▶ _Texte à examiner_
* * * * * * * * *
La révolution commencera sous les aisselles
20minutes.fr Publié le 21 juin 2013
Les Chinoises ont trouvé un nouveau moyen pour éloigner les pervers: le collant poilu. Que ce collant existe réellement ou qu’il soit une légende urbaine, les commentaires que cette info a généré dans le monde entier sont révélateurs: le poil aux pattes, c’est pas sexy. Et le poil tout court, par extension.
Aisselles, torses de messieurs, parties génitales, rasez vite cette toison que je ne saurai voir. Mais pourquoi tant de haine envers ces pauvres poils? «Cette phobie du poil est construite sur l’idée qu’un être humain qui contrôle ses poils est mieux considéré socialement», estime Stéphane Héas, maître de conférences à l’université Rennes 2 et co-créateur de la Société Française en Sciences Humaines sur la Peau.
Premier argument: le poil, c’est sale. Alors que le morpion va bientôt être classé dans la liste rouge des espèces menacées, les poils représenteraient un nid douillet pour les parasites en tout genre. «Dans nos sociétés hygiénistes qui vont vers l’aseptisé, le net, le clean, le poil dénote un peu la saleté car il retient la sueur, l’urine et autres fluides», explique Christian Bromberger, professeur en ethnologie à l’université d’Aix-Marseille et auteur de Trichologiques. Une anthropologie des cheveux et des poils.
* * * * * * * * *
▶ _Données fournies_
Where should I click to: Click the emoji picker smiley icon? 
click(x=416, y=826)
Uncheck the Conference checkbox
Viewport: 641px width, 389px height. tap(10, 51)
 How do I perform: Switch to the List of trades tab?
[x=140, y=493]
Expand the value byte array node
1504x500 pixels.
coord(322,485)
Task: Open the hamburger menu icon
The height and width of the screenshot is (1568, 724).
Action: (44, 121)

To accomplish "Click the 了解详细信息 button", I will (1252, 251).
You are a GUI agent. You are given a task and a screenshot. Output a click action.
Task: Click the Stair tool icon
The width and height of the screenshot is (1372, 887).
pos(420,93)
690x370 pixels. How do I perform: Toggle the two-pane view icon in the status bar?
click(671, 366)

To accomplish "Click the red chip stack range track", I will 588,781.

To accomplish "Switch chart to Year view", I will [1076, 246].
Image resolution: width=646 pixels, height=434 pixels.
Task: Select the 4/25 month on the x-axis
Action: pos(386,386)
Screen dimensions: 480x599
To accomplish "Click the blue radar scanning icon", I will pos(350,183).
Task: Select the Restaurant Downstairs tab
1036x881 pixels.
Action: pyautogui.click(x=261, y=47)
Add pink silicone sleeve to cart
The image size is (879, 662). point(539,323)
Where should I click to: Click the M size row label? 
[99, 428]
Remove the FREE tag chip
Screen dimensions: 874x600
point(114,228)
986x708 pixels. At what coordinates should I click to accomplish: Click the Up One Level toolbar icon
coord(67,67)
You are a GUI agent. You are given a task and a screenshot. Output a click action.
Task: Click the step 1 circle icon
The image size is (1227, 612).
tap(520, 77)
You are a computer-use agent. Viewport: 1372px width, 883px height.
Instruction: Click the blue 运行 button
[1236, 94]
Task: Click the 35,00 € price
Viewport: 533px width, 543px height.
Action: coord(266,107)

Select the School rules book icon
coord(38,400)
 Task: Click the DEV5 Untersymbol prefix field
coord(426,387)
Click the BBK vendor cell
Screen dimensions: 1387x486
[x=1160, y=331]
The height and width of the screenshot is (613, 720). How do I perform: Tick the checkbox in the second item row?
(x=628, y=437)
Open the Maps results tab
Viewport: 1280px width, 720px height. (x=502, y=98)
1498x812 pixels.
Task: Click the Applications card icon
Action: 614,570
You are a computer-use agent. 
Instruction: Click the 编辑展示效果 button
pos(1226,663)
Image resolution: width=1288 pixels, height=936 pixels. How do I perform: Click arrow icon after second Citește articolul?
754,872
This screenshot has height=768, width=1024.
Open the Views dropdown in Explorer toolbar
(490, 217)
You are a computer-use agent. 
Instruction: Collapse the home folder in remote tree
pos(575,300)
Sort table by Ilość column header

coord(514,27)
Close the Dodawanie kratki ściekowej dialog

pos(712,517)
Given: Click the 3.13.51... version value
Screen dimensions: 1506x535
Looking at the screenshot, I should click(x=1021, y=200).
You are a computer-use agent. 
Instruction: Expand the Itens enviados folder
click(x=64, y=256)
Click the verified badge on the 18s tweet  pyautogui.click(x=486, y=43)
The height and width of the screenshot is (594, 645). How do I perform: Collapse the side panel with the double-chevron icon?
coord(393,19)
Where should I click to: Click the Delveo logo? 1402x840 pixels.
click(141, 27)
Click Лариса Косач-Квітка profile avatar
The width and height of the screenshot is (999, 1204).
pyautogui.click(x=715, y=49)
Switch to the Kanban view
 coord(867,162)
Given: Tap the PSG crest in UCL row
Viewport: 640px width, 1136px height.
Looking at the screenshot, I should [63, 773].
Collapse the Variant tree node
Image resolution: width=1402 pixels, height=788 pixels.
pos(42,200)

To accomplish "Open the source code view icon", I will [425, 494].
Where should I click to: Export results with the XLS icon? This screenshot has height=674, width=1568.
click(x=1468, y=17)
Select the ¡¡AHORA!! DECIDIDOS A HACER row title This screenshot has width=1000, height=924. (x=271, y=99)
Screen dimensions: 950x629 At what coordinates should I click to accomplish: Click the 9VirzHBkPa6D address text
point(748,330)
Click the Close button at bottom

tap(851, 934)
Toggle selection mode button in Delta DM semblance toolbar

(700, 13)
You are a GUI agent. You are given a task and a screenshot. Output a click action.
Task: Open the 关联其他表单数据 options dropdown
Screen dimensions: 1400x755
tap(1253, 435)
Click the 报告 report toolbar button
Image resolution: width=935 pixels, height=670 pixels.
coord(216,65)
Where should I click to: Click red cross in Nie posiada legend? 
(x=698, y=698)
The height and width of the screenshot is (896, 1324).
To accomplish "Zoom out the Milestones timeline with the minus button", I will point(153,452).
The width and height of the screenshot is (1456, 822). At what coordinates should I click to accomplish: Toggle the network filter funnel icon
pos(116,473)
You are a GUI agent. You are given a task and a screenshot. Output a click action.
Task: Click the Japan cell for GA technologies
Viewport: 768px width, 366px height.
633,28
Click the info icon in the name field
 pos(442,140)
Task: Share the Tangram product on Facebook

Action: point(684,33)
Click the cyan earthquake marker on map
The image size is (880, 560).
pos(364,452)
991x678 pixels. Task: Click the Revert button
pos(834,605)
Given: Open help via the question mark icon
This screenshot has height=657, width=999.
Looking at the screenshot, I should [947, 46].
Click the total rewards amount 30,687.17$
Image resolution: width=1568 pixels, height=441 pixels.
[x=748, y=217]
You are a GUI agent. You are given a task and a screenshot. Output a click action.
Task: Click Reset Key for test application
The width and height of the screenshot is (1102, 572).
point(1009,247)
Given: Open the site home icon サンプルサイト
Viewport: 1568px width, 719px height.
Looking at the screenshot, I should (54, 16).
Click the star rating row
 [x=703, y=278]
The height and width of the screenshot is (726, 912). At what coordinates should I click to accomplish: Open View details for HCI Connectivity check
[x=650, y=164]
* * * * * * * * *
▶ _Consigne A_
Dans l'article sur les poils, énumérez les parties du corps citées dans la phrase qui ordonne de raser « cette toison que je ne saurai voir ».
▶ _Consigne B_
Mettez à jour l'article sur les poils : reprenez tout le passage de « Aisselles, torses de » jusqu'à « sur la Peau. », en remplaçant « phobie » par « peur ».

▶ _Zone de réponse A_
- Aisselles
- torses de messieurs
- parties génitales

▶ _Zone de réponse B_
Aisselles, torses de messieurs, parties génitales, rasez vite cette toison que je ne saurai voir. Mais pourquoi tant de haine envers ces pauvres poils? «Cette peur du poil est construite sur l’idée qu’un être humain qui contrôle ses poils est mieux considéré socialement», estime Stéphane Héas, maître de conférences à l’université Rennes 2 et co-créateur de la Société Française en Sciences Humaines sur la Peau.